Amphibien

Spanischer Rippenmolch

Pleurodeles waltl

Der Spanische Rippenmolch ist der größte Molch Europas, ein wasserlebendes Amphib mit außergewöhnlicher Abwehr: Er stößt die spitzen Rippen durch die Haut.

Eigenschaften

Wissenschaftlicher NamePleurodeles waltl
Lebensdauer10–20 anni
GrößeBis 30 cm (mit Schwanz)
Energie2/5

Charakter

Nachtaktiv, überwiegend wasserlebend, scheu

Ernährung

Fleischfressend: Wasserwirbellose, Kaulquappen und Eier

Der Molch mit den scharfen Rippen

Der Spanische Rippenmolch, auch Gallipato, ist der größte Molch Europas: Er kann 30 cm Länge erreichen, wovon etwa die Hälfte auf den Schwanz entfällt.
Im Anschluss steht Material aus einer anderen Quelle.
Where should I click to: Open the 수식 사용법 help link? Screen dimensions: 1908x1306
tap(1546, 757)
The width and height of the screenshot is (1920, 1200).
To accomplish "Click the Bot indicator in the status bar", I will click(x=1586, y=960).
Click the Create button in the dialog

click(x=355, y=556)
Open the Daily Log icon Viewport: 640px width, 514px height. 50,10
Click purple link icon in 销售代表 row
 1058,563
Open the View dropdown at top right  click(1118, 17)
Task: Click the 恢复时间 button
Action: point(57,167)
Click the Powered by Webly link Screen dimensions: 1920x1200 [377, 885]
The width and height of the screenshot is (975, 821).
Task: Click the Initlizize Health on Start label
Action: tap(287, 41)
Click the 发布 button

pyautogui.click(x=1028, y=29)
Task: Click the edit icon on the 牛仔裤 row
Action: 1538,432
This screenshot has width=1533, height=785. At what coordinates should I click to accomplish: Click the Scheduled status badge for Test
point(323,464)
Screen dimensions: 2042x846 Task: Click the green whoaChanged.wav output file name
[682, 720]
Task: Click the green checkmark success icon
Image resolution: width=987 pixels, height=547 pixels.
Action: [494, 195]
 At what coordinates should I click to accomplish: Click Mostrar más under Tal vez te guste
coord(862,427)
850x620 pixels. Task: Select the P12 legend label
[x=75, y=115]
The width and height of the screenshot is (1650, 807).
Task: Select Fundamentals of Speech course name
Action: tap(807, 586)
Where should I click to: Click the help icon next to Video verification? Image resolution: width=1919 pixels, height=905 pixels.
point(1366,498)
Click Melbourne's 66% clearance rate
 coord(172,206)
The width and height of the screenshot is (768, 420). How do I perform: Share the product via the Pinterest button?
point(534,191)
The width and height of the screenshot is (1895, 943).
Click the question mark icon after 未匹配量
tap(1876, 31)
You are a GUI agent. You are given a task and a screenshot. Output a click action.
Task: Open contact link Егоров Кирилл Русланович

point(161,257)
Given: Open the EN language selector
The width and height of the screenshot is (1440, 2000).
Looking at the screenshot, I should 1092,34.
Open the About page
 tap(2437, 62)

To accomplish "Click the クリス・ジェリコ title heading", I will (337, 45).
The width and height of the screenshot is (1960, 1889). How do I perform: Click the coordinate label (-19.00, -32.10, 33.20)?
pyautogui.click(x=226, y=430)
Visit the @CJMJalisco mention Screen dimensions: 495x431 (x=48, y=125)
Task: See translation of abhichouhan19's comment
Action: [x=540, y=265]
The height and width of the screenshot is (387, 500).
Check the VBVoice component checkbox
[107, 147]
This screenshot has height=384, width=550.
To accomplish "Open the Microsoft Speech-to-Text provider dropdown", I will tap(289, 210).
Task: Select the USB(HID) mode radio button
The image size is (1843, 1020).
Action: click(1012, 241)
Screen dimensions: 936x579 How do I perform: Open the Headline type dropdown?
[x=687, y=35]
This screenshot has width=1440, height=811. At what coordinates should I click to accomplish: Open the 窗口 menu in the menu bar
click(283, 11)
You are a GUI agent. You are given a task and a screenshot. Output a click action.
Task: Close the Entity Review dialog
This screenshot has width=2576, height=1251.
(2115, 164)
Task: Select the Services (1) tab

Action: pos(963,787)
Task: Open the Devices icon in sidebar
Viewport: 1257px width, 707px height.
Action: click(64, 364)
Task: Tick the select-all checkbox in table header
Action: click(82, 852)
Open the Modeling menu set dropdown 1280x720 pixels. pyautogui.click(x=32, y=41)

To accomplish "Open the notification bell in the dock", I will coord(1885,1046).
Er hat einen kräftigen, abgeflachten, grau-braunen oder oliven, oft gefleckten Körper mit einer Reihe gelb-oranger Warzen entlang der Flanken. Genau an diesen Warzen liegt seine ungewöhnlichste Waffe: Bei Bedrohung schiebt er seine spitzen Rippen vor, bis sie durch die Haut der Flanken stoßen, wobei sie Giftdrüsen passieren, die ihre Spitzen überziehen.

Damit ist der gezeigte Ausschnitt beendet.